**Exercise aim**
Would you return the data below exactly as it stands, with every picture left out?

[[ Material for the task, beginning ]]

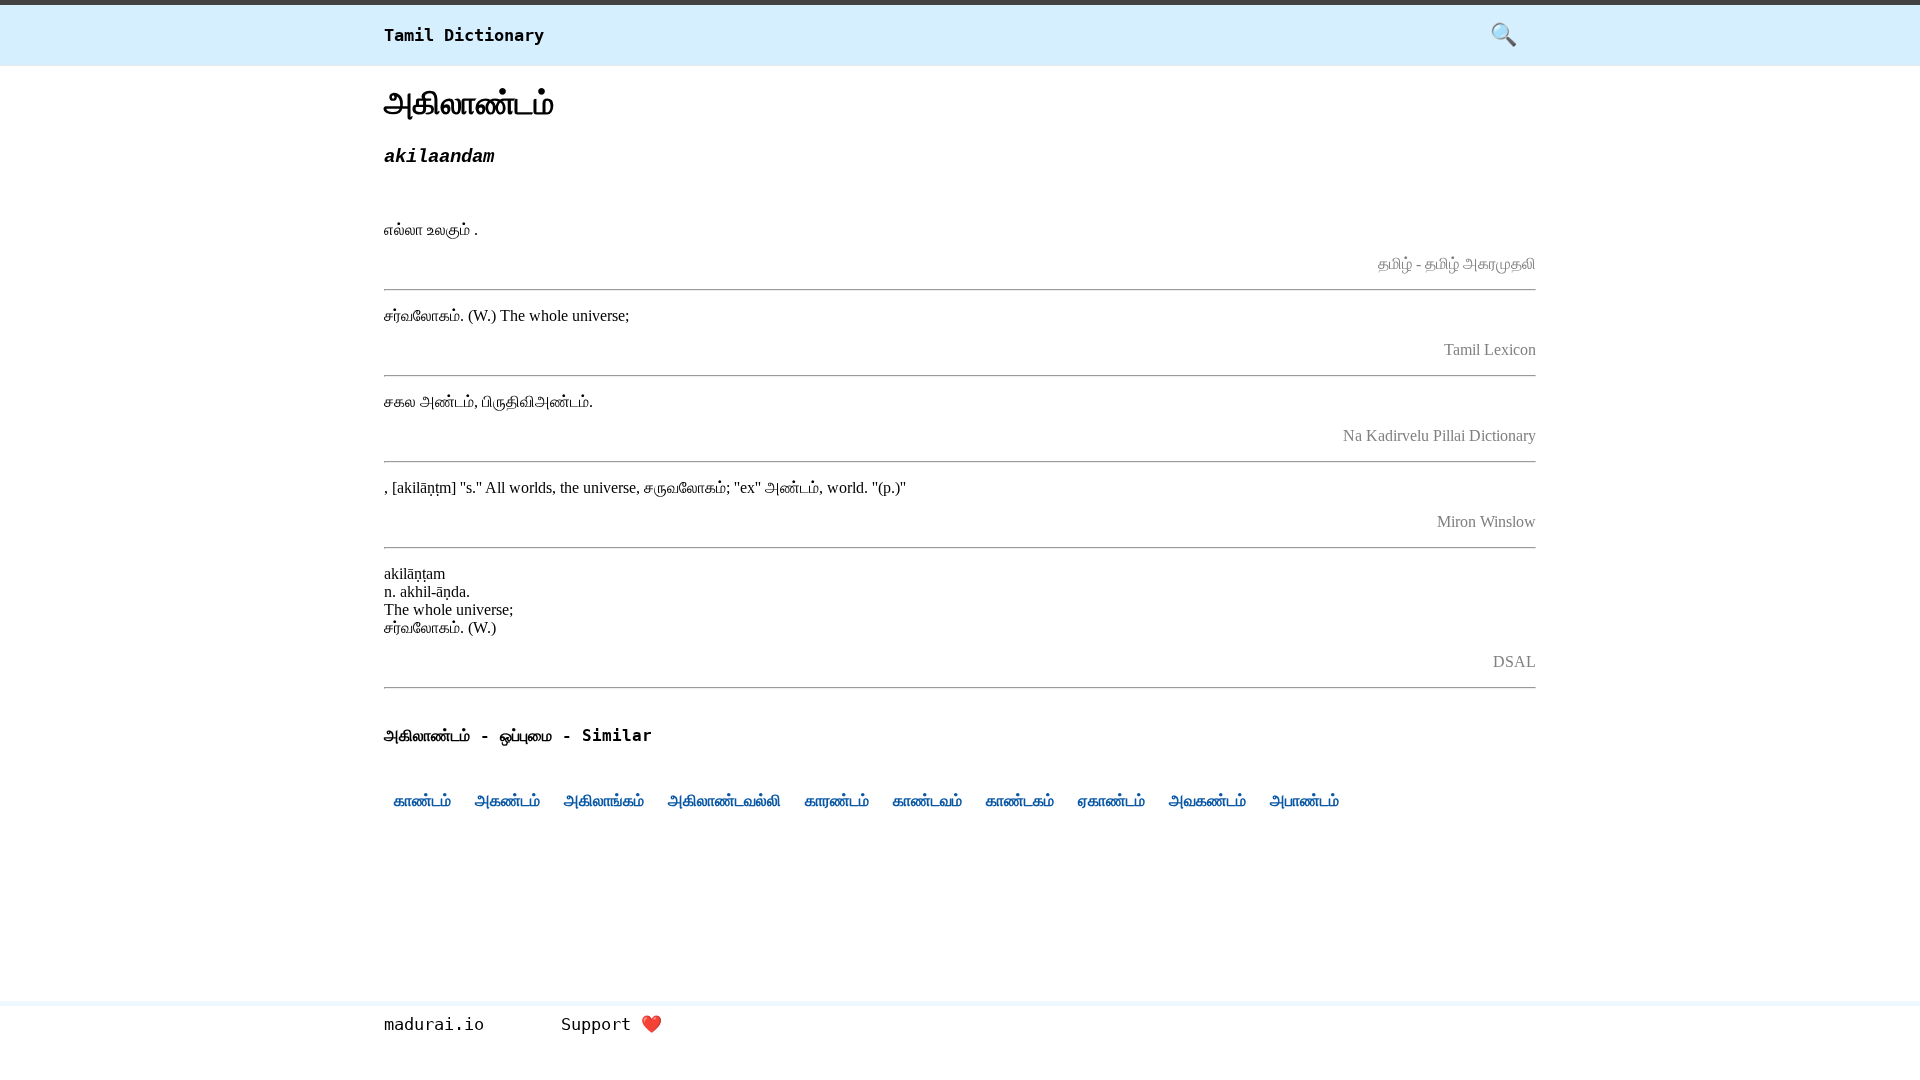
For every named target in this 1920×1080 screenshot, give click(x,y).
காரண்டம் (837, 800)
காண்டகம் (1020, 800)
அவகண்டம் (1207, 800)
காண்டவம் (927, 800)
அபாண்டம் (1304, 800)
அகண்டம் (507, 800)
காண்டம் (422, 800)
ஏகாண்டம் (1111, 800)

[[ Material for the task, end ]]

**Task solution**
For every named target in this 1920×1080 screenshot, give click(x,y).
காரண்டம் (837, 800)
காண்டகம் (1020, 800)
அவகண்டம் (1207, 800)
காண்டவம் (927, 800)
அபாண்டம் (1304, 800)
அகண்டம் (507, 800)
காண்டம் (422, 800)
ஏகாண்டம் (1111, 800)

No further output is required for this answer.